When duplicating the records beneath this instruction, omit every picture and keep all else exact.

[Data excerpts]
Content starts
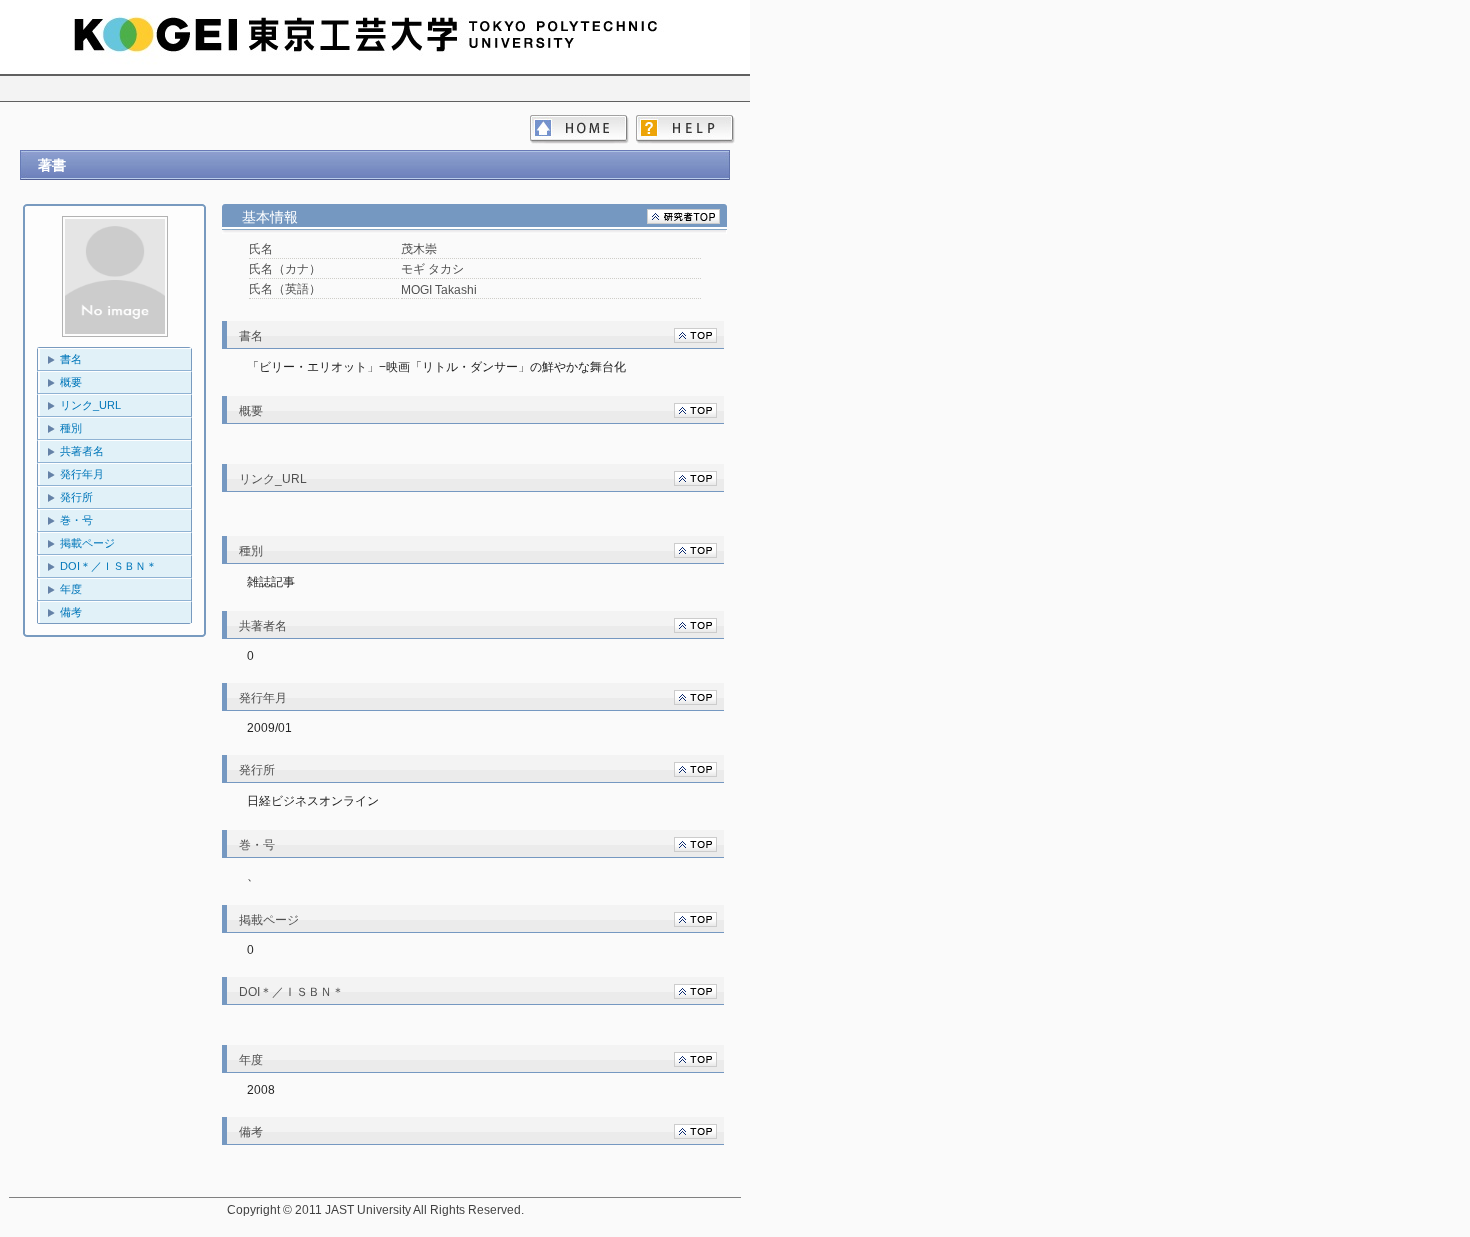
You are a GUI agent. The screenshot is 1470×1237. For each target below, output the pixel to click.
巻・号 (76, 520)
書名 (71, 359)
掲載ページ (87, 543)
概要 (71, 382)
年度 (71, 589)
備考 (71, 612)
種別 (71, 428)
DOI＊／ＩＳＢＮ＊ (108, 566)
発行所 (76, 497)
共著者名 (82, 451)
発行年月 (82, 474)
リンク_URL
Content ends
[Solution]
You are a GUI agent. The screenshot is 1470×1237. For each target below, output the pixel to click.
巻・号 (76, 520)
書名 (71, 359)
掲載ページ (87, 543)
概要 (71, 382)
年度 (71, 589)
備考 (71, 612)
種別 (71, 428)
DOI＊／ＩＳＢＮ＊ (108, 566)
発行所 (76, 497)
共著者名 (82, 451)
発行年月 (82, 474)
リンク_URL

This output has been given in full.